The Flatter the Dialogue, the Better
If your characters are at risk of sounding too much like real people, consider taking a page out of The Room‘s playbook to remedy that. Have conversations meander and pepper them with phrases like, “I don’t want to talk about it” to ensure zero character development or plot progress. Make sure characters use each others names way too much (“Why, Lisa? Why, Lisa?… I couldn’t go on without you, Lisa”). Add non sequiturs and abrupt segues, like when Johnny decides he no longer wants to discuss work with his friend so he asks him about his sex life. Make sure to repeat bits of key information, like Johnny not getting his promotion, but for heaven’s sake, don’t offer any context, analysis, or implications in terms of the larger story. Try to start conversations the same way all the time (“Oh hai” being an obvious choice) and give characters a similarly banal way of exiting a scene (“I gotta go”). Still worried your dialogue might be too realistic?
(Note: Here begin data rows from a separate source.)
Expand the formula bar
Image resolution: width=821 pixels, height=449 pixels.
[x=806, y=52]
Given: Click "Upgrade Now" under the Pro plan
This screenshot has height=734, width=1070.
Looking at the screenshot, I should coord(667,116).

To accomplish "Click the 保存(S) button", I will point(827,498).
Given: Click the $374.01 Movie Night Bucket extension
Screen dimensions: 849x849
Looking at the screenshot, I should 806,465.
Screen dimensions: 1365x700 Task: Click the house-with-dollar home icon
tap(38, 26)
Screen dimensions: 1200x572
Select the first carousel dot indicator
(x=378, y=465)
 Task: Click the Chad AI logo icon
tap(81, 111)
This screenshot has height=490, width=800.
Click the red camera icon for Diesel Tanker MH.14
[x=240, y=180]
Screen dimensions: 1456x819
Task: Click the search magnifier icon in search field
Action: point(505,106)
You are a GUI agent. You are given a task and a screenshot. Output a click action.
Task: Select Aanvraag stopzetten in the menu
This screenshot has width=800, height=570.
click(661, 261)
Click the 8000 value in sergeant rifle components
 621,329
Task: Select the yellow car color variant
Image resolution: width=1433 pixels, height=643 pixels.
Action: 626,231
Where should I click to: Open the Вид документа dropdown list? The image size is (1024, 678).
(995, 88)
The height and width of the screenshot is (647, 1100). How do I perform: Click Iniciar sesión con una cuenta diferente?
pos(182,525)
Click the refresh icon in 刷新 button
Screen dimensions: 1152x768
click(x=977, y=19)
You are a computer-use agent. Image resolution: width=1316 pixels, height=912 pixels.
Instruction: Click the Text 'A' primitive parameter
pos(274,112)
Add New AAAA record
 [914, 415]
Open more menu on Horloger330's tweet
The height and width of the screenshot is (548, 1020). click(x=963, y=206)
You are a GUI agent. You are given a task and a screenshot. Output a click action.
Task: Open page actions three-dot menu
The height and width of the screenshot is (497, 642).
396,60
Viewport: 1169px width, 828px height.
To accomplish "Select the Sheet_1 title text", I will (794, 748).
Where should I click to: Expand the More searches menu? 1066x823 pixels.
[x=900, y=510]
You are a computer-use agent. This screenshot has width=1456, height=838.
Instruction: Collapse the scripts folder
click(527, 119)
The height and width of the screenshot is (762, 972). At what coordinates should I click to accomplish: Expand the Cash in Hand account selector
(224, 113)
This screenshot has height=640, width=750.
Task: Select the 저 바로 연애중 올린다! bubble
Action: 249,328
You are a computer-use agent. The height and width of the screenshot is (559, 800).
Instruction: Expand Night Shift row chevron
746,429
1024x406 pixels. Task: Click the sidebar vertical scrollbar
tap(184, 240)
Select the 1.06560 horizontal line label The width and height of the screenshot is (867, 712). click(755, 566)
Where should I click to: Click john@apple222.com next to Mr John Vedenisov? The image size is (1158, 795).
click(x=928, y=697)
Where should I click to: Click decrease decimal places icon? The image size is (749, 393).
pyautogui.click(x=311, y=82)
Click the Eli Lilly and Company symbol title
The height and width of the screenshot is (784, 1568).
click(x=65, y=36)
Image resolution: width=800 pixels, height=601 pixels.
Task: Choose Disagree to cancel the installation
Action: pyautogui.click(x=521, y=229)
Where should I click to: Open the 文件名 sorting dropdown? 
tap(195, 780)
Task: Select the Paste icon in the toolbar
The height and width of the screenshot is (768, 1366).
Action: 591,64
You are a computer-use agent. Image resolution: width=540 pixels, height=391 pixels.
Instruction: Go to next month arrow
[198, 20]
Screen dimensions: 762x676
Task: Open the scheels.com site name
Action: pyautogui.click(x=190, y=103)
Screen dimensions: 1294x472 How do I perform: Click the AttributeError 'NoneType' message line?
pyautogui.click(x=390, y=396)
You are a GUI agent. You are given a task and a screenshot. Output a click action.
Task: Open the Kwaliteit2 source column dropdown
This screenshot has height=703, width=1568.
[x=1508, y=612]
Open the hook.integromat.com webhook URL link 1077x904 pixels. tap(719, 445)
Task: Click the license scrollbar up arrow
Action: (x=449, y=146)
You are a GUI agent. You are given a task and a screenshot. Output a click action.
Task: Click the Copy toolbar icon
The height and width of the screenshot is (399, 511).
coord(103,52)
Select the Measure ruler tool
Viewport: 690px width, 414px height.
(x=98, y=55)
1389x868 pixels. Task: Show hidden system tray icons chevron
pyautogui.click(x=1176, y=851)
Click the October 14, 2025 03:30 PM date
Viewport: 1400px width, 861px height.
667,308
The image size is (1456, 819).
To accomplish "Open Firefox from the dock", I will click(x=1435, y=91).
When in doubt, interject creepy, inappropriate laughter or chicken noises (“chip-chip-chip-chip-cheep-cheep!”).
Speaking of Repetition, Let’s Talk About Repetition
Got a love scene featured in your story? First, make it as awkward, dull, and unerotic as possible. Next, feature it again a few scenes later, provided it does absolutely nothing to move the story or characters forward. Got a fight scene? Good. Now add another fight scene, between same characters, right after it, only make it longer. Be careful you don’t make the story too exciting, though, so add lots of random dialogue-free scenes where characters repeatedly engage in recreational activities like jogging or football to offset all that heart-pounding action.
It’s Okay if Your Story is Boring and Baffling
In fact, if you follow the tips outlined above, it’s almost guaranteed. And if your story starts slipping into a coherent plot or your characters become too well-developed, just watch The Room and learn.
I gotta go.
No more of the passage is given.